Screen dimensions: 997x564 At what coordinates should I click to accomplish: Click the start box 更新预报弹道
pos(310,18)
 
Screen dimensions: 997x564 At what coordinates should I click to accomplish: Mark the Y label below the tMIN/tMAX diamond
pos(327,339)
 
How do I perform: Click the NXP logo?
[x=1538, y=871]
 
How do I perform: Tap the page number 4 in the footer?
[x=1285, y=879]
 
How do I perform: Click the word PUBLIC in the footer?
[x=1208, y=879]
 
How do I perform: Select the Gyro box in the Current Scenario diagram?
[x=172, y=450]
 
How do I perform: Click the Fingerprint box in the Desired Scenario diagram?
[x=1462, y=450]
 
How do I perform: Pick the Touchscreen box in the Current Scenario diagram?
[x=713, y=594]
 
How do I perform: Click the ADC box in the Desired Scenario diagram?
※
OBJECTIVE ▸
Gather each line of the entries above that contains the string "coordinates". Case counts.

THE REPLY ▸
Screen dimensions: 997x564 At what coordinates should I click to accomplish: Click the start box 更新预报弹道
Screen dimensions: 997x564 At what coordinates should I click to accomplish: Mark the Y label below the tMIN/tMAX diamond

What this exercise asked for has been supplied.